The second way is a variant of fitting a moving average.  It's called extreme adjustment.  What this does is to fit a moving average, then estimate the error term, i.e., the deviation between the moving average and the original data.  Any observation where the error term is larger than 2 standard deviations away from zero is replaced with a value closer to the assumed underlying time series, i.e., the moving average.  Other observations are however left unchanged.  This works well for smooth time series with occasional large fluctuations, but "spiky" time series have such large "error terms" (random fluctuations) that larger fluctuations are simply assumed to be normal.
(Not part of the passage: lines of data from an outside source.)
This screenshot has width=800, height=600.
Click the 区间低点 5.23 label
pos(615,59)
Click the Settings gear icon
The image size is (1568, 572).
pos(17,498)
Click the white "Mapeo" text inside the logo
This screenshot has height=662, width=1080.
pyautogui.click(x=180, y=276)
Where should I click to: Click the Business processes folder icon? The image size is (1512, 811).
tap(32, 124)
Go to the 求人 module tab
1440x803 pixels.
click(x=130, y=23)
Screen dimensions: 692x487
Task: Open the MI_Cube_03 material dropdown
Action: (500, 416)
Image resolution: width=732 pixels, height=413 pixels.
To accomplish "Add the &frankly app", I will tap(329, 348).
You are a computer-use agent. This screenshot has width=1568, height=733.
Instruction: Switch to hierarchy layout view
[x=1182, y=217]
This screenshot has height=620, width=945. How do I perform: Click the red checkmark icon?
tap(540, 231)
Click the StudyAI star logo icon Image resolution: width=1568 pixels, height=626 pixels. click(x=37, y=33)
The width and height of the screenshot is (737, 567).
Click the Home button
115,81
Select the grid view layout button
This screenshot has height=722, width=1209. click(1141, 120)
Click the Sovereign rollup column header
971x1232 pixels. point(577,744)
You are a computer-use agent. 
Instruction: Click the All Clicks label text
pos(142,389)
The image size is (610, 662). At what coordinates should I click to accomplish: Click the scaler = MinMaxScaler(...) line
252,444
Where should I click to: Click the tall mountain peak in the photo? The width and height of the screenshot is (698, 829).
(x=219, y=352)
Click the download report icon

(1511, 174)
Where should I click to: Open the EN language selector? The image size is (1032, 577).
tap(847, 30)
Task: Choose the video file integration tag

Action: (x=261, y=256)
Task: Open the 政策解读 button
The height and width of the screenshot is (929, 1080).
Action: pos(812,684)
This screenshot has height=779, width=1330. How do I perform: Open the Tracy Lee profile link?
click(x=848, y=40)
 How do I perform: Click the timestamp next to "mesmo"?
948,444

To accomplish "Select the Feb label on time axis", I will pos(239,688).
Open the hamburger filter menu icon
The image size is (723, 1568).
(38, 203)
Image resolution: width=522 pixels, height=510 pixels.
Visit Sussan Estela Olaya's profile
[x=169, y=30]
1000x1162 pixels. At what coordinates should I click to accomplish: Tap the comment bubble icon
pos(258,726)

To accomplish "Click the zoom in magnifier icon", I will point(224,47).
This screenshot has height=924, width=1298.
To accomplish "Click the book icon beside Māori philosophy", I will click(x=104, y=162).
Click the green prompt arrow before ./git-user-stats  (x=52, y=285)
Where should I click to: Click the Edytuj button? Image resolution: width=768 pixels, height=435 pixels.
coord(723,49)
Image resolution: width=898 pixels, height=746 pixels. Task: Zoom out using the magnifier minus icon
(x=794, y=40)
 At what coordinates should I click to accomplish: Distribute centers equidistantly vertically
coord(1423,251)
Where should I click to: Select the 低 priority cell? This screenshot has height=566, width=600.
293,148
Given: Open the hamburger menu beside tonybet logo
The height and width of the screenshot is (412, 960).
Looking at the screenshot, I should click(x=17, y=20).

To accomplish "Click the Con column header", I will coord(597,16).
The third way is to use time series with different sample universes.  For example, you can get a very good idea of the performance of the US economy by adding together the volume of retail sales, the volume of industrial production, and total non-agricultural employment.  The assumption here is the error terms of each time series are not correlated with each other, which means that their average will be closer to zero.  We will have a better insight into the underlying economic movements from their average than from each series on its own.

Here's an excellent example of random fluctuations apparently producing quite different stories about what is actually happening.  It comes from two headlines on the same news page of TradingEconomics.com.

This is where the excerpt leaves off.